Fed Policy Uncertainty, Mortgage Rates Ease Back Slightly to 3.93 Percent.

Mortgage Rates Continue to Slide to Four Percent
July 26, 2013
Fed Policy Uncertainty, Mortgage Rates Ease Back Slightly to 3.93 Percent.
July 26, 2013

Fed Policy Uncertainty, Mortgage Rates Ease Back Slightly to 3.93 Percent.

Freddie Mac’s Primary Mortgage Market Survey (PMMS) results have been released and it appears that these stats show average fixed mortgage rates moving slightly lower as markets awaited the Federal Reserve’s monetary policy announcement.

Frank Nothaft is the vice president and chief economist of Freddie Mac and he explained, “Mortgage rates were relatively unchanged this week as market participants awaited the Federal Reserve’s (Fed) monetary policy announcement.”

He goes on to say, “The Fed stated that economic growth has been expanding at a moderate pace and that labor market conditions have shown further improvement, although the unemployment rate remains elevated.” This is something we have stated before in a previous blog, but that financial experts are at the very least, optimistic about the future. Nothaft goes on to say, “It noted inflation has been running below the Fed’s longer-run objective as well. As a result, the Fed will continue its bond-buying program at the current pace and maintain its highly accommodative monetary policy stance.”
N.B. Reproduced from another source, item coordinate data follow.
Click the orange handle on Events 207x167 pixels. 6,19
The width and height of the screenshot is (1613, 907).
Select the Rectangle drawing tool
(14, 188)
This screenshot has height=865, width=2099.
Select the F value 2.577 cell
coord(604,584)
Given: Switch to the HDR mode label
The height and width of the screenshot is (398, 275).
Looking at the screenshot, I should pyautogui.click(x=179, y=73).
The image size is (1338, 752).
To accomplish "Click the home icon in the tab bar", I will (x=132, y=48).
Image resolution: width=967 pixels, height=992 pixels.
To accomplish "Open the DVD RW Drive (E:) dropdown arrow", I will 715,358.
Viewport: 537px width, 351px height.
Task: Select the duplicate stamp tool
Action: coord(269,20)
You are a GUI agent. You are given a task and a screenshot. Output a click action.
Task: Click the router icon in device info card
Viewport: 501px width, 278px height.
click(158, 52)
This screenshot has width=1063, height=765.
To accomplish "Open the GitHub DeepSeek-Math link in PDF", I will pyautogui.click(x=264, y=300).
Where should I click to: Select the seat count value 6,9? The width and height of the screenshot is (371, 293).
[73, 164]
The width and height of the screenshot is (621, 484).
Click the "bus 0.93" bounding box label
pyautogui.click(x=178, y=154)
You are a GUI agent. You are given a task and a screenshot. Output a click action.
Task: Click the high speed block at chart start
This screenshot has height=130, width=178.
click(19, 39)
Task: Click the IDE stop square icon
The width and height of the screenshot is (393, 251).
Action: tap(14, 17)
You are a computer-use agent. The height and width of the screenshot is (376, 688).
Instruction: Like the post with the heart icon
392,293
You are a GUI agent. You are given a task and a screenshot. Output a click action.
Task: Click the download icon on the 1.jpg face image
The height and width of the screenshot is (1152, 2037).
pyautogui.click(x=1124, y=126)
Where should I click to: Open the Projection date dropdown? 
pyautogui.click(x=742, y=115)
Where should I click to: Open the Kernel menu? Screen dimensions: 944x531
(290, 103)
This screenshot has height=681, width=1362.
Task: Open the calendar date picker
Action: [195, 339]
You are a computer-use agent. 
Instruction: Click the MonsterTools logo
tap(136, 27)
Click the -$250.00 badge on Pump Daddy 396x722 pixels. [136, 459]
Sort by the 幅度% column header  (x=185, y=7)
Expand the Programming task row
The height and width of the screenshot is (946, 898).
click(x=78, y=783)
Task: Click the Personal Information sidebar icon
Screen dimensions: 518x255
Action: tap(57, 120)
Meanwhile, he five-year Treasury-indexed hybrid adjustable-rate mortgage (ARM) averaged 2.79 percent with an average 0.5 point, which is the same as last week. However, a year ago, the five-year ARM averaged 2.77 percent. The one-year Treasury-indexed ARM averaged 2.57 percent this week with an average 0.4 point, down from last week when it averaged 2.58 percent. At this time last year, the one-year ARM averaged 2.74 percent.

Nothaft reassures us, “The Fed also affirmed that the housing sector has strengthened further.” On example of this is that -family housing permits increased nearly two percentage points in May. Nothaft says that means we’re at, “an annualized pace of 649,000 homes, the most since May 2008. In addition, homebuilder confidence in June rose to its highest reading since March 2006.”

It looks as though things are starting to look up. The more confident people are in the housing market, the more apt they will be to buying that new house and starting that new life by taking that new job. It’s time we all get our feet back on the ground.